Thursday, March 29, 2012

Sorting the Ranks

Reading Anthony Trollope’s novels collectively known as the Barchester Chronicles again—and also reading Joanna Trollope’s memorable novel, The Choir, also set in a cathedral—I am surrounded by clerics and church officials of different ranks. In Anthony’s The Warden there is an amusing exchange which justifies this post. The Dean of Barchester Cathedral has died, and the plot now turns on who will be named to replace him. And there, as the discussion swirls, someone asks: “What is it that the Dean does?” What indeed. Well, if the characters themselves don’t know—but do know, to the pence, what that “preferment” means in income—what is the poor reader to think?

(Parenthetically, nineteenth century English fiction has but one theme—although it is fed by two tributaries. One is what income a woman has (so that she is worth courting at all); the other is the “living” that a cleric can hope to earn (so that he can finally marry).)
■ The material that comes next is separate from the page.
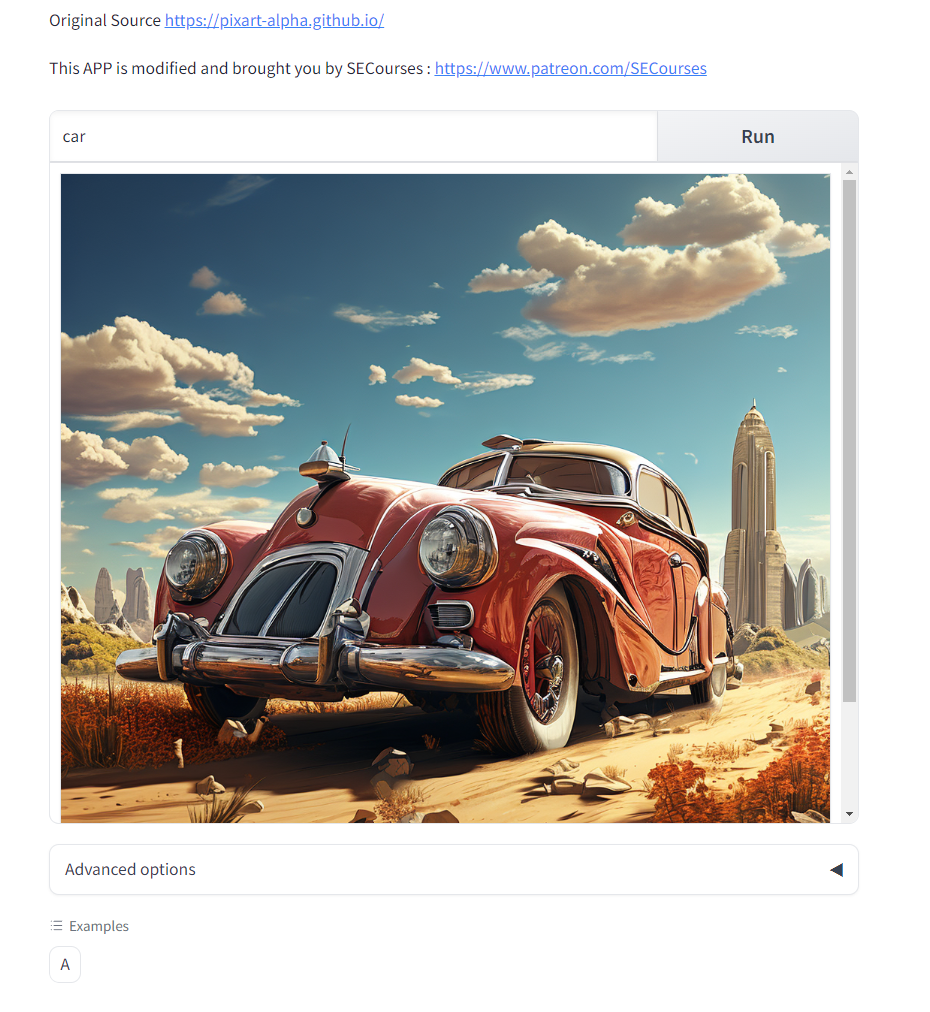Click the "Original Source" label text
This screenshot has height=1012, width=930.
105,20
I’ve spent a little time trying to inform myself about the ranks within the Church of England, and here is the list: archbishop, bishop, archdeacon, dean, canon, vicar, curate, verger, and sexton. This might be loosely matched to another list: province, diocese, archdeaconry, cathedral, parish, buildings and furnishings, and graveyards—and this because archbishops preside over provinces made up of multiple dioceses headed by bishops; each diocese is divided into archdeaconries; within each of these there might be cathedrals, headed by deans. Archdeaconries also hold parishes. The parish priest is the vicar; his assistant or assistants are curates. Vergers are lay people who manage the physical plant of churches and guide ceremonial events. Sextons, finally, are yet lower-level lay functionaries but have been associated principally with managing graveyards.

Now things need a little further sorting. The parish priest of a cathedral is the dean; and for this reason he is also a vicar; the vicar is always the senior cleric in a jurisdiction. Yes, fine. But what, then, do we do with the bishop? Well, in the Church of England the cathedral’s high priest is the dean, to underline it, and the bishop is viewed as a visitor or a resident. Just knowing this makes Trollope’s plots easier to understand. It’s sort of when the Secretary of the Navy happens to be on board of an aircraft carrier. He ranks the captain but the captain runs the ship. So now, finally, we know what a dean does.
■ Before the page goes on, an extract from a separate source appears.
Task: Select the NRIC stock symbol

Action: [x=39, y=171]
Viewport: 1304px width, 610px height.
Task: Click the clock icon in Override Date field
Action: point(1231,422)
Canon is a generic for any priest, but if he is the canon of a cathedral, that title is an honorific bestowed after long service in a vicarage and entitles its bearer to preach once yearly in a cathedral. In some jurisdictions, such honorees are also known as prebendaries; that word derives from a prebend, meaning an income (related to stipend)—once more emphasizing the important of those “livings.” In Trollope’s England many parishes were actually run by curates, thus junior priests, aka the minor canons; one wonders if that’s still going on. A good living accrues to the vicar, a paltry income to the curate; the curate’s income is rarely sufficient to marry on (or was so in Trollope’s time), especially if children began arriving. The rank of archdeacon, still alive and well in the Church of England, has faded from view in Catholicism; there, however, the same functionality is carried out by auxiliary bishops. To give the lower ranks their due, I show here a photo of Vergers at Work. I have it from The Church of England Guild of Vergers (link). They are shown here at their ceremonial work, thus leading a procession, in robes of their own. Notice that one of them is a lady. Progress, you might say; progress is marching on.